The Curious Incident of the Dog in the Nightdress is a 2006 novel by Irish journalist and author Paul Howard, and the fifth in the Ross O'Carroll-Kelly series.

The title is an allusion to the Mark Haddon novel The Curious Incident of the Dog in the Night-Time, the titular "dog" being Ronan's mother, Tina Masters.

==Plot==
Ross deals with the fallout from the discovery of his seven-year-old son, a working-class Northsider named Ronan. His father Charles stands for election to Dún Laoghaire–Rathdown County Council.

==Reception==
Blogger Scéal Milis noted this book as the turning point in the Ross saga: "Perhaps the greatest evolution in Ross's personality comes after he discovers at the end of PS, I Scored the Bridesmaids that he had unknowingly fathered a son from the working class Northside years earlier. In his relationship with son Ronan, and later his children with Sorcha, Ross probably exhibits his most endearing characteristics and, despite his general incompetence and irresponsible behaviour, proves himself to be surprisingly good father."

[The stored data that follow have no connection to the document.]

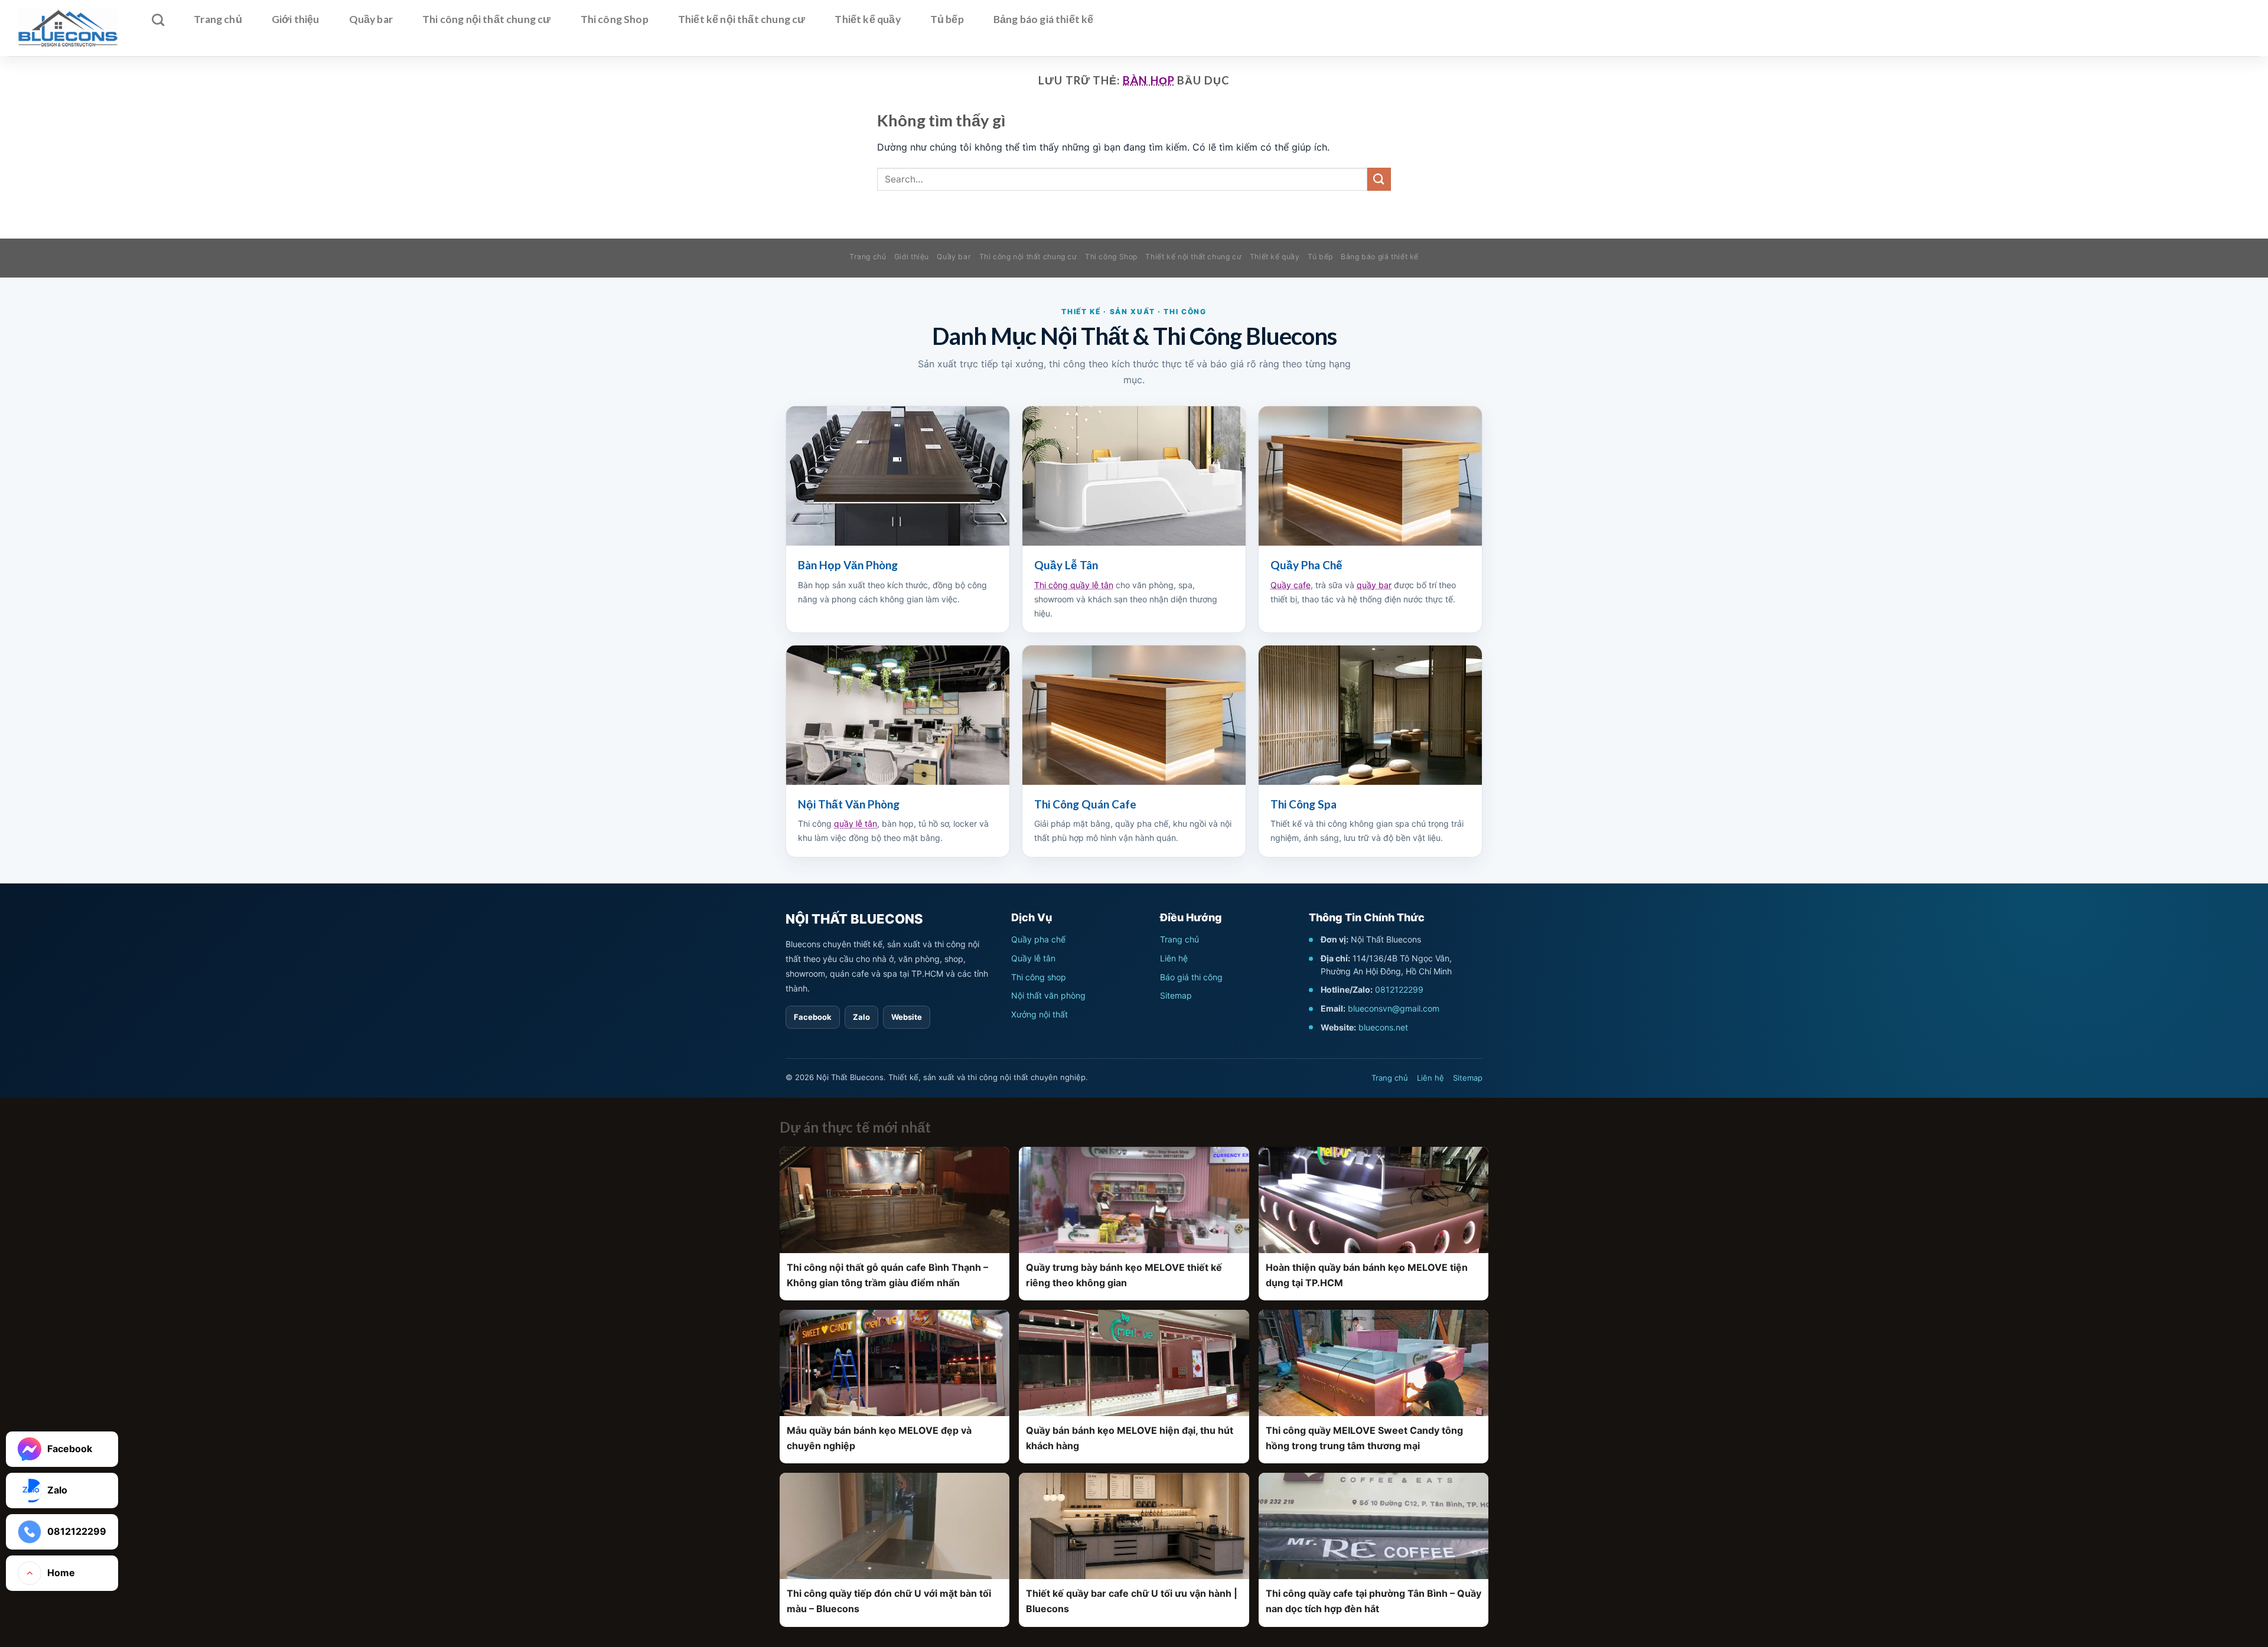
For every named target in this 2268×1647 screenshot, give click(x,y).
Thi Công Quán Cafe (1085, 804)
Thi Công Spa (1303, 804)
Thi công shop (1038, 977)
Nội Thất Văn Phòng (849, 804)
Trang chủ (218, 19)
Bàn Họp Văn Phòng (848, 565)
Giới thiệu (296, 19)
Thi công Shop (615, 19)
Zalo (861, 1017)
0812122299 (1399, 989)
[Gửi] (1379, 179)
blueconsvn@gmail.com (1393, 1008)
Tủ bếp (947, 19)
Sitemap (1176, 995)
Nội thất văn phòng (1048, 995)
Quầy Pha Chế (1306, 565)
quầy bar (1374, 585)
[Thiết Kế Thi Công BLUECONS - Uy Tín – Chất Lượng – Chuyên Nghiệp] (68, 28)
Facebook (813, 1017)
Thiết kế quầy (867, 19)
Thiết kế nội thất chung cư (742, 19)
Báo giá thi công (1191, 977)
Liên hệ (1174, 958)
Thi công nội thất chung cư (486, 19)
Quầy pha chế (1038, 939)
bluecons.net (1383, 1027)
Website (906, 1017)
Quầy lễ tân (1033, 958)
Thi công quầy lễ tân (1073, 585)
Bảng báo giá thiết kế (1043, 19)
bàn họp (1148, 80)
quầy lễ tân (855, 823)
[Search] (158, 19)
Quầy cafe (1290, 585)
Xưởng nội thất (1039, 1014)
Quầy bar (371, 19)
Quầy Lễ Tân (1066, 565)
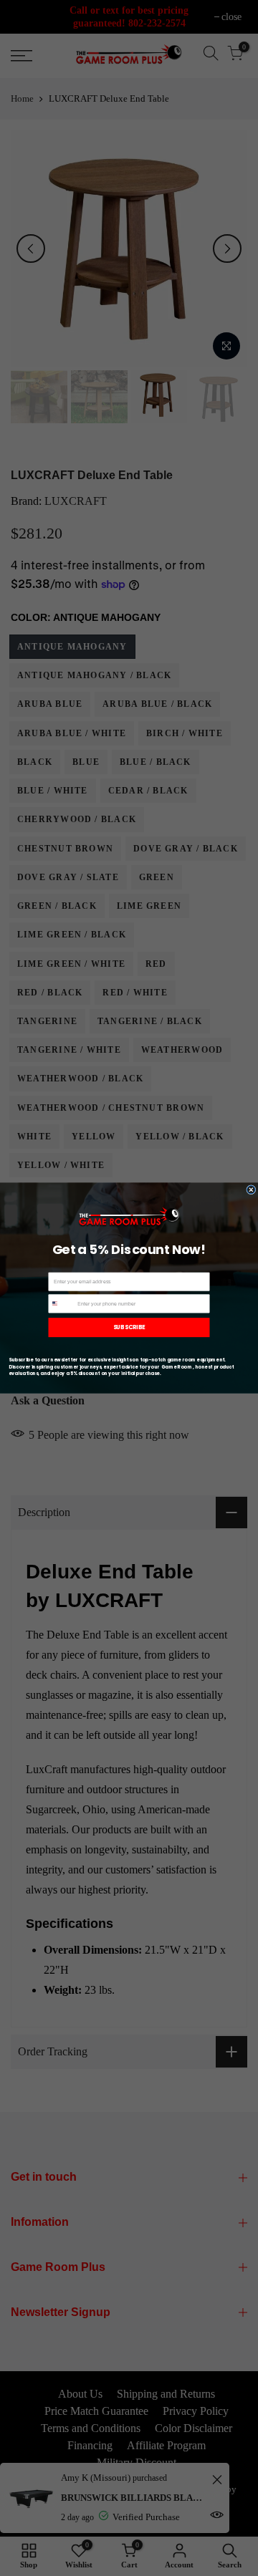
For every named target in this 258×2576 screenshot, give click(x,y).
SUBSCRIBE (129, 1327)
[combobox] (62, 1304)
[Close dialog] (251, 1190)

Declan Lynch called The Curious Incident of the Dog in the Nightdress a "literary triumph" and "hilarious" in the Irish Independent, noting that many shops were displaying the book next to rugby player Brian O'Driscoll's A Year In The Centre. The Irish Independent's "PS" column wrote that it "manages not only to be side splittingly funny but also the most accurate and vicious satire on the loathsome, vacuous pond life who make up so much of Dublin 4."

In The Irish Times, Thomas Cooney wrote that "While the joke may not be as fresh as it once was, it still possesses enough punch to elicit a laugh-out-loud response," and that "For those on the outside there is plenty to laugh at, while for those finding themselves relating to and recognising much of Ross's existence, the book takes on a worrying meaning all of its own."

Ross's popularity at the time of The Curious Incident of the Dog in the Nightdress's release led to a "shrine" in his honour being erected in the VIP area of 21, a new nightclub on D'Olier Street, Dublin.